═════ Texte fourni
Version audio téléchargeable ci-dessus... Méditation à lire ou écouter devant une bougie ou un feu …
Alors que votre regard commence à vaciller comme la flamme devant vous, vos paupières s’alourdissent un peu, et votre vision se brouille. Elle vous transporte à l’orée d’une forêt…
Avant d’entrer, nous prenons un moment pour Lui demander la permission. S’inclinant avec patience et révérence, des signes s’enchaînent en guise de bienvenue : un coup de vent propice faisant danser les branches, le chant lointain d’un coucou revenu des terres chaudes de l’été, un bruissement dans un buisson tout proche… et hop, un lièvre qui en sort, s’enfuyant à toute allure trop pressé d’exprimer sa joie au retour du Printemps.
Ayant la bénédiction du petit peuple, nous ôtons nos chaussures, et faisons nos premiers pas dans la forêt... Le soleil est vif, l’air semble indécis quant à la température à adopter. Tantôt recouverts d’une épaisse canopée, le frisson remonte le long de notre dos. Tantôt un rayon de soleil nous ravive aussitôt et devient déjà presque trop. La Nature cherche son équilibre entre ses polarités, alors que le Jour se fera enfin l’égal de la Nuit, avant de la dominer comme il est coutume en cette période de l’année. Ce rayonnement atteint notre cœur et nous donne l’élan d’avancer et de plus profondément pénétrer jusqu’à une clairière se dégageant de la forêt. On y sent le Feu brûler, on y entend des rires s’esclaffer. Alors que nous y approchons, un druide d’âge avancé nous fais signe d’entrer.
Alors nous voici à l’orée d’une clairière ou, tous assis en cercle autour du Feu, les druides et druidesses, bardes et ovates tous âges confondus nous sourient la bienvenue. Nous prenons place timidement, avec pourtant cette sensation d’avoir toujours eu cette place, comme si elle nous avait attendu pendant si longtemps. Par les ovates, des paroles sont incantées pour apaiser le peuple des Fées dans une langue aujourd’hui oubliée. Par les bardes, des vers sont récités et des ballades chantonnées pour que nos cœurs soient unifiés. Par les druides, c’est le silence qui est imposé, dans le respect du Sacré, modifiant l’espace-temps pour que la trance soit assurée.
Notre vision se trouble encore un peu, et c’est par une lumière vive blanche là où se trouve le Feu qu’apparait une déesse belle comme l’Amour. « C’est Blodeuwedd », murmurent les anciens, « l’épouse du dieu Lugh, celle qu’il a créé de mille fleurs et plantes lorsque sa mère Arianrodh lui interdit le mariage à une femme en chaire. C’est elle qui a fait tourner la Roue de l’Année, condamnant son époux adoré, ayant malheureusement attiré de sa beauté la faveur d’un homme mauvais. Revenant à la vie, il la changea en chouette de l’ombre, afin qu’elle aussi connaisse l’art de la transformation. »
La Déesse d’une incomparable beauté, semble vers nous se tourner. D’un regard doux, aimant et enjoué, elle nous invite à contempler une primerose qui pousse à nos côtés. Alors nous nous penchons pour la respirer et, la touchant du bout du nez, nous revoici transportés vers une dimension éthérée pour recevoir son message caché.
══════════
▶ Consignes
1 - Relevez tous les personnages que la méditation devant le feu désigne par un nom propre.
2 - Poursuivez la méditation devant le feu à la suite de sa dernière phrase.
═════ Extraits de données
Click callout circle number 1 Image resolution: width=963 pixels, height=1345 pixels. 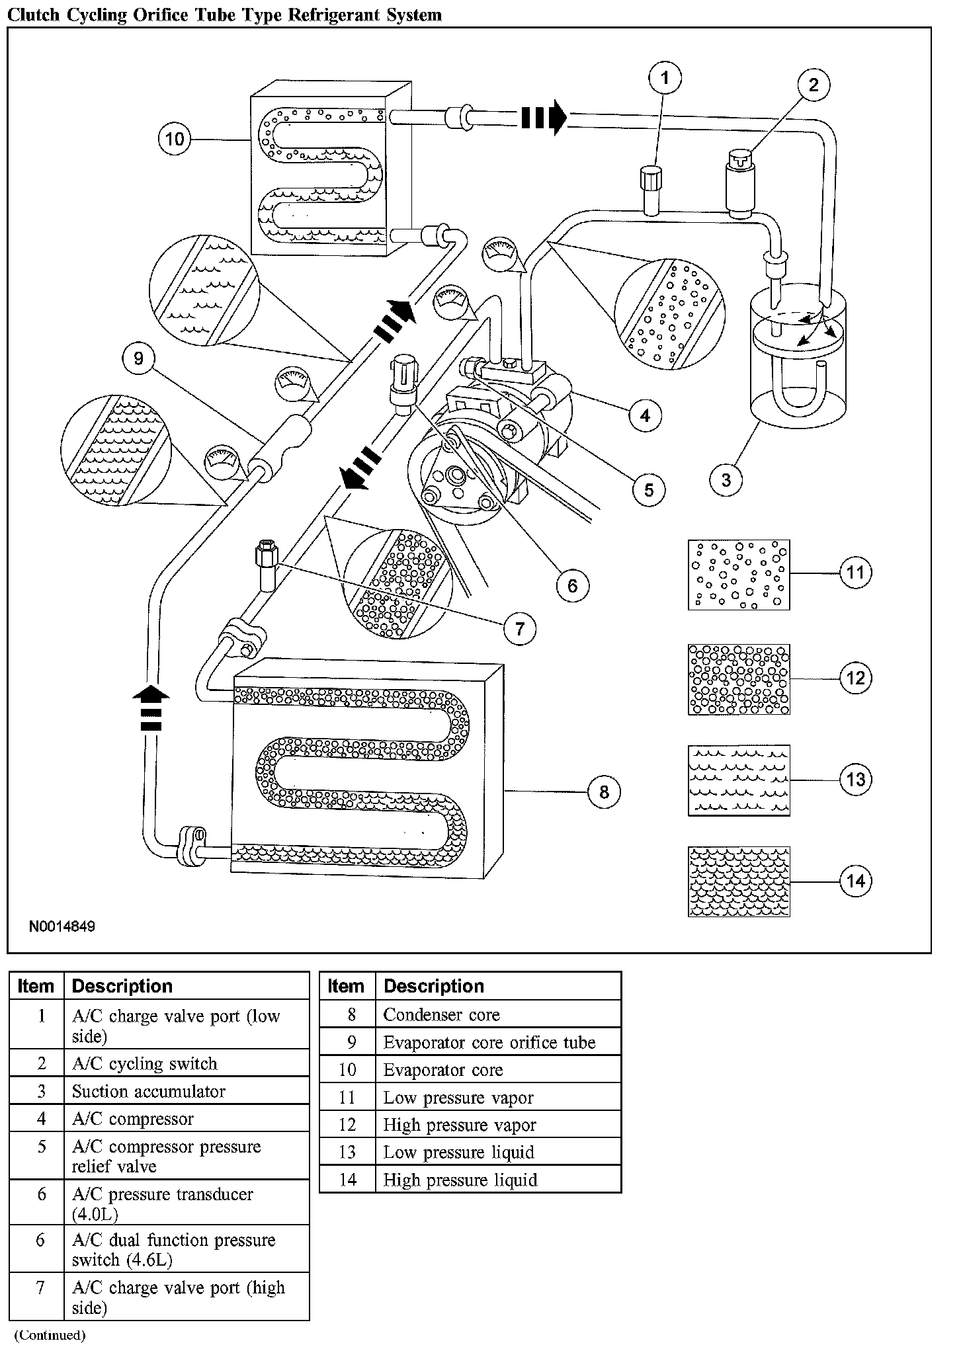tap(665, 79)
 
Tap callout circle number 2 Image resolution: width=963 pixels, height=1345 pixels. tap(814, 85)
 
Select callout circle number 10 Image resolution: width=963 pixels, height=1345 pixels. tap(175, 139)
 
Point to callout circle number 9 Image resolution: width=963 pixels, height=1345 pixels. tap(138, 358)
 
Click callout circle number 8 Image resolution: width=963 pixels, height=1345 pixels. tap(604, 792)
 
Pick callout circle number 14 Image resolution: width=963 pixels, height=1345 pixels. tap(855, 881)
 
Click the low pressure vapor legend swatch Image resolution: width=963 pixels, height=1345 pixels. tap(739, 574)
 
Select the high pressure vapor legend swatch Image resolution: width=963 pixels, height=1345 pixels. tap(739, 679)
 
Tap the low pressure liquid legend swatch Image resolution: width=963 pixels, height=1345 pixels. tap(739, 780)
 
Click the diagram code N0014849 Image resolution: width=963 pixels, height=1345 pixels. tap(62, 926)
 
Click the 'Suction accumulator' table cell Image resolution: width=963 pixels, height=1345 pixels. tap(148, 1091)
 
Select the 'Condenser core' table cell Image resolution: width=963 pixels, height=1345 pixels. tap(441, 1014)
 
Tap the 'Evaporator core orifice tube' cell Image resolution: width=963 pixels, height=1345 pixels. tap(489, 1042)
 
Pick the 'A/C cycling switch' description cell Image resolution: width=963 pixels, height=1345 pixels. tap(144, 1063)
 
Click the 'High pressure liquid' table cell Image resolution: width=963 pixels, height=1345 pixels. tap(460, 1180)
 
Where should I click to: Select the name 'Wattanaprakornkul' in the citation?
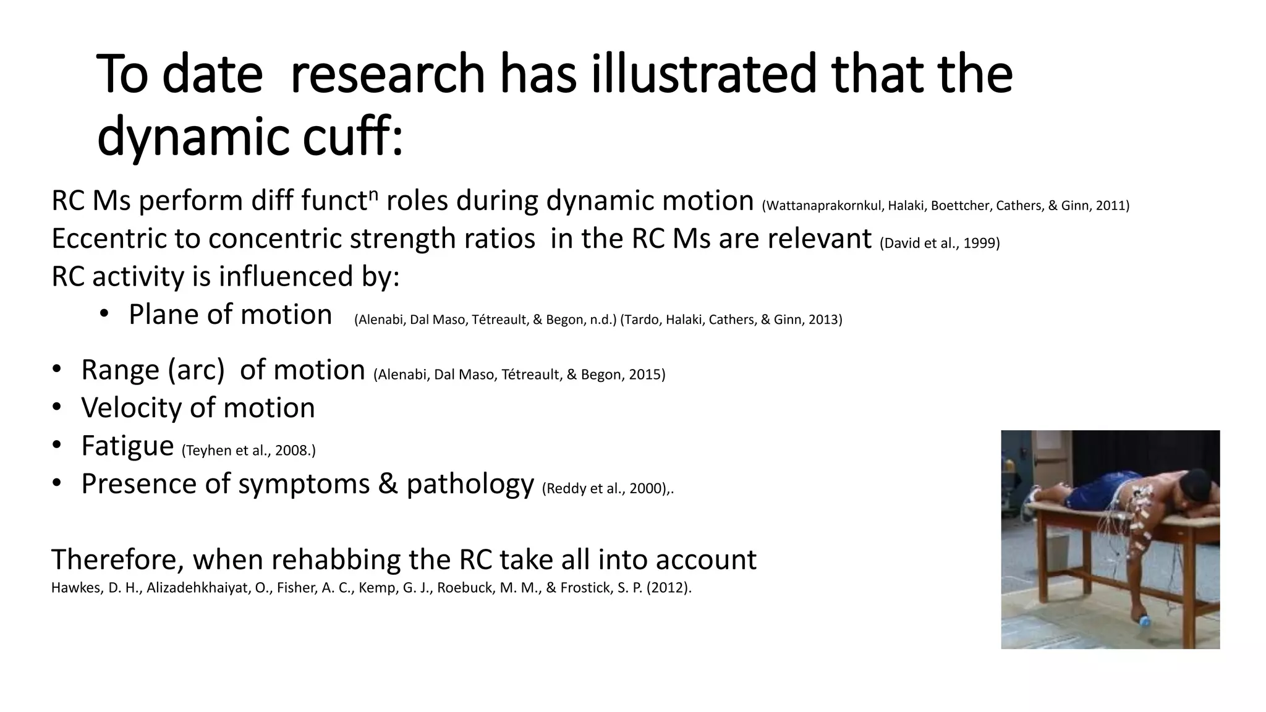(823, 206)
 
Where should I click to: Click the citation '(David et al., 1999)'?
(940, 243)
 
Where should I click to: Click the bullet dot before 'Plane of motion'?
(104, 314)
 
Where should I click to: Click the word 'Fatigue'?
(127, 446)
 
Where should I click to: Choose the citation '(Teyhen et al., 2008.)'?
(249, 451)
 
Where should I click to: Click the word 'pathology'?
(470, 484)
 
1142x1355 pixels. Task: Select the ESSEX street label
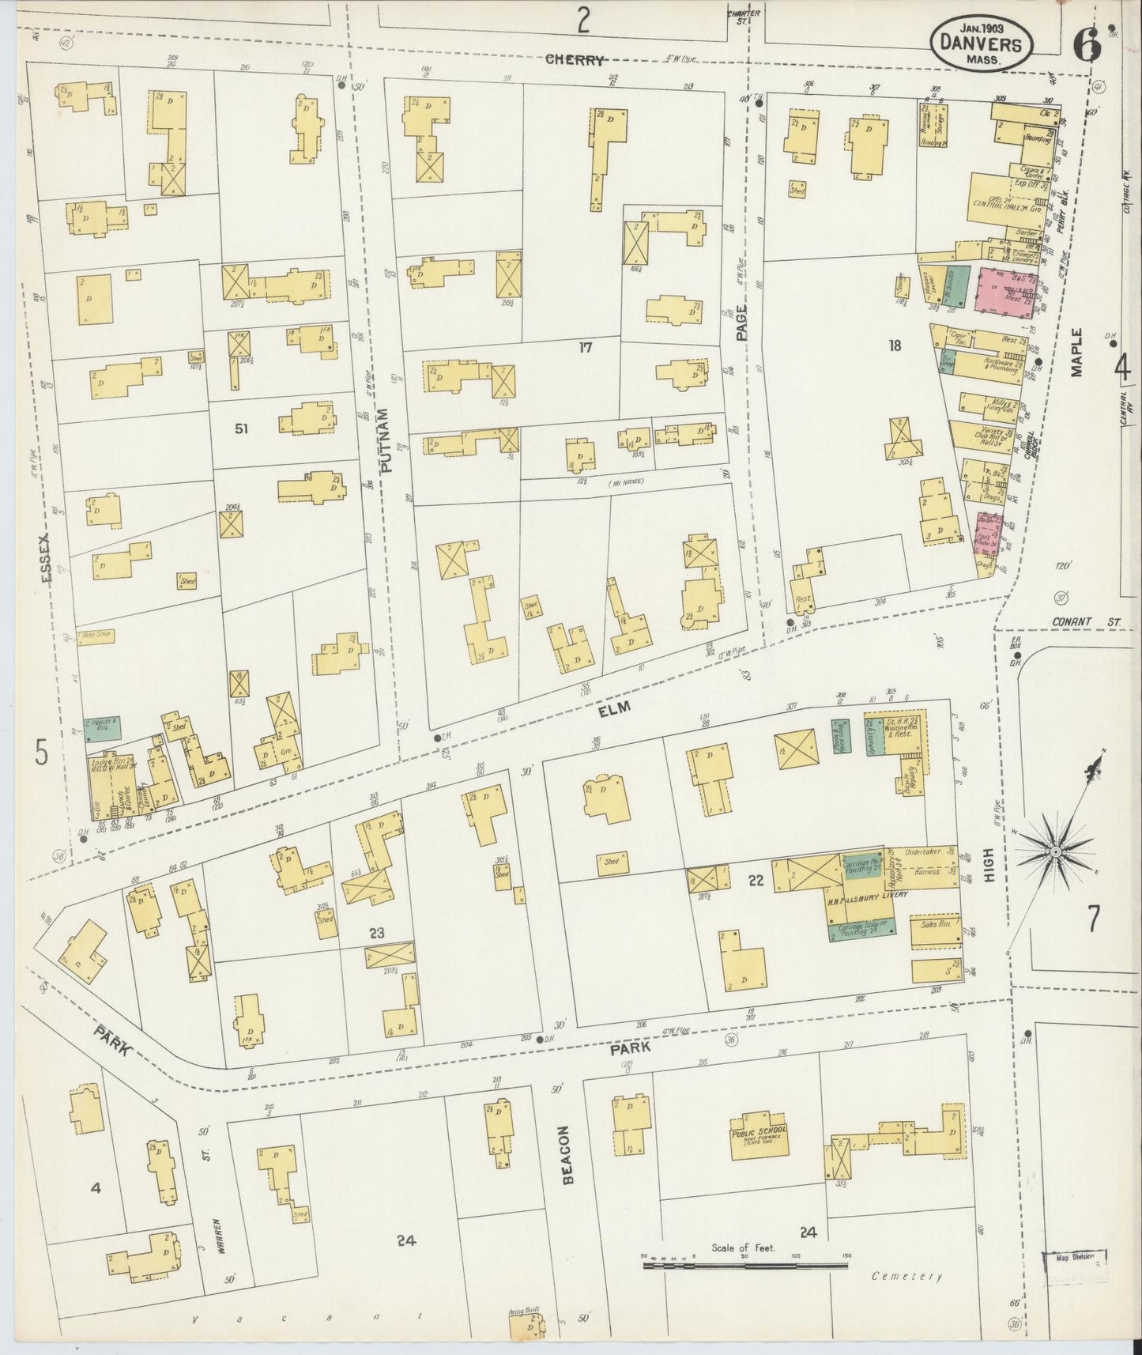pyautogui.click(x=46, y=557)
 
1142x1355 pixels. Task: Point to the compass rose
pyautogui.click(x=1057, y=851)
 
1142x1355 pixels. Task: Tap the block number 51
pyautogui.click(x=241, y=428)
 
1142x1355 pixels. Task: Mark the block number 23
pyautogui.click(x=376, y=933)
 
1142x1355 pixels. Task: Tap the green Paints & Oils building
pyautogui.click(x=104, y=729)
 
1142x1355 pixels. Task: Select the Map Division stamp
pyautogui.click(x=1074, y=1256)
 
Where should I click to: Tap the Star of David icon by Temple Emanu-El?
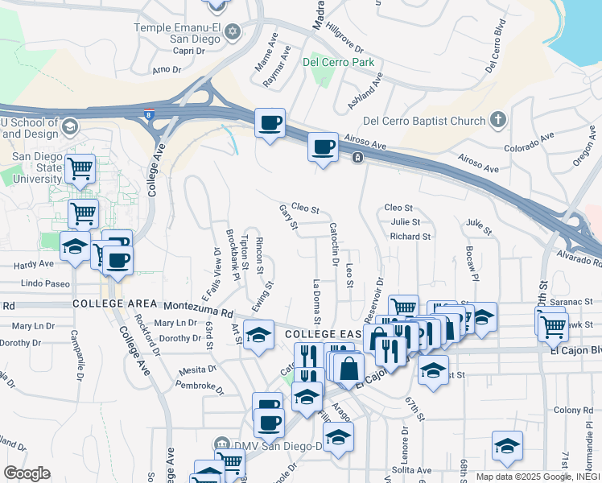tap(233, 32)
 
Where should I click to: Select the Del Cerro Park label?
tap(339, 61)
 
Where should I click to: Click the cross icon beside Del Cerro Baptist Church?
tap(498, 121)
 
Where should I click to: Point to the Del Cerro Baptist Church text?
tap(424, 122)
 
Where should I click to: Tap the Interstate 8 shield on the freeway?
tap(150, 115)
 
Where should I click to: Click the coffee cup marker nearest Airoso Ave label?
tap(323, 148)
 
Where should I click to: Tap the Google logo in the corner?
tap(27, 473)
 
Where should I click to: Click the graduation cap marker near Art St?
tap(258, 334)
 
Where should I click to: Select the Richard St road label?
tap(410, 237)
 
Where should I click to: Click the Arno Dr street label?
tap(166, 70)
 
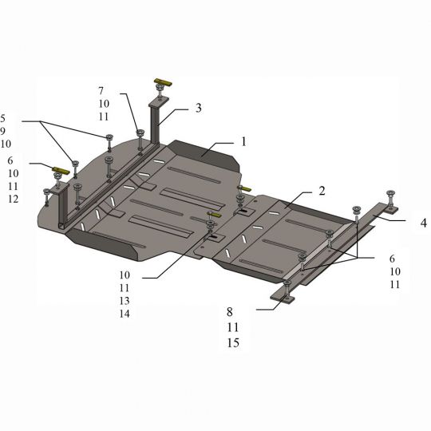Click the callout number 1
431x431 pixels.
click(243, 141)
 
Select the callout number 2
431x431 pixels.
click(322, 191)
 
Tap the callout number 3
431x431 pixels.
click(199, 108)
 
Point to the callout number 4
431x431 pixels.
click(424, 223)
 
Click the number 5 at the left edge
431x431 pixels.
click(2, 118)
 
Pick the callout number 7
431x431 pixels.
click(101, 91)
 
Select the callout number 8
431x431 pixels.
click(230, 312)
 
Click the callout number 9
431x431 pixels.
click(2, 131)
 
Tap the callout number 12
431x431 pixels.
click(14, 199)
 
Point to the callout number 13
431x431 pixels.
══════════
▶ Réponses dans l'ordre
1 - Blodeuwedd, Lugh, Arianrodh

2 -
Il fait sombre, nous ne voyons plus Rien. Il fait bon, recroquevillés ainsi, sentant la douce chaleur et odeur de la Terre qui nous entoure. Nous pourrions y rester longtemps, mais tel n’est point notre destinée. En effet, la chaleur commence à monter. Il devient difficile de supporter cet espace limité tant l’énergie nous demande de monter. La chaleur de la Terre entre dans nos artères, et l’on se sent pousser. Pousser fort contre les limites de notre corps, celle de l’espace qui nous a dorloté tout l’Hiver passé. Il est temps d’assumer sa maturité et d’éclore, de jaillir, de germer. Nos pieds se transforment en filaments, systèmes racineux puissants qui s’épandent sans relâche. Nos bras s’étirent vers le Ciel que l’on devine, pour accomplir notre tâche. Cette énergie qui bouillonne nous fait parfois mal ; personne n’a dit qu’il était aisé de trouver le Graal. Malgré tout, la foi et la confiance, la lumière et l’amour défient la méfiance. Alors on pousse, sans savoir où l’on va vraiment, sans être capable de percevoir le temps, traversés du Nwyfre, l’énergie de vie, le cœur battant. Sans savoir la couleur de notre fleur, le goût inouï de nos fruits, la forme de nos feuilles, de nos peurs et doutes nous faisons le deuil. Il n’est plus temps de se questionner, mais simplement d’avancer, pour enfin percer la terre retournée.
Nos racines ou pieds commencent à rencontrer ceux d’âmes voisines en train de cheminer. On les devine, on les ressent sans les voir, on sent qu’on n’est pas tous seuls dans le Noir. C’est bien sous Terre que l’on rencontre l’Amour et ses premiers mystères…
Et nous voilà enfin jaillissant de l’antre de Son ventre, goûtant le Soleil comme la plus délicieuse des merveilles. Les premiers efforts de succès se colorent, célébrons ensemble la Flore ! Nous voyons enfin le visage des autres pèlerins, ceux que nous avions rencontré dans les profondeurs subtiles de notre mère adorée. Paraissant éloignés, nous savons que sous la surface, nous nous faisons du pied. C’est dans le regard, leurs yeux, que nous reconnaissons ensemble notre jeu. Certains nous feront de l’ombre, grandiront plus vite, mais on pardonne vite, car les anciennes lois n’obéissent pas à la raison, mais autre chose bien au-delà. Alors nous continuons notre chemin, sachant que le peuple de la Flore ne fait qu’un, et que notre destinée n’est autre que celle de pousser, nos compagnons à nos côtés.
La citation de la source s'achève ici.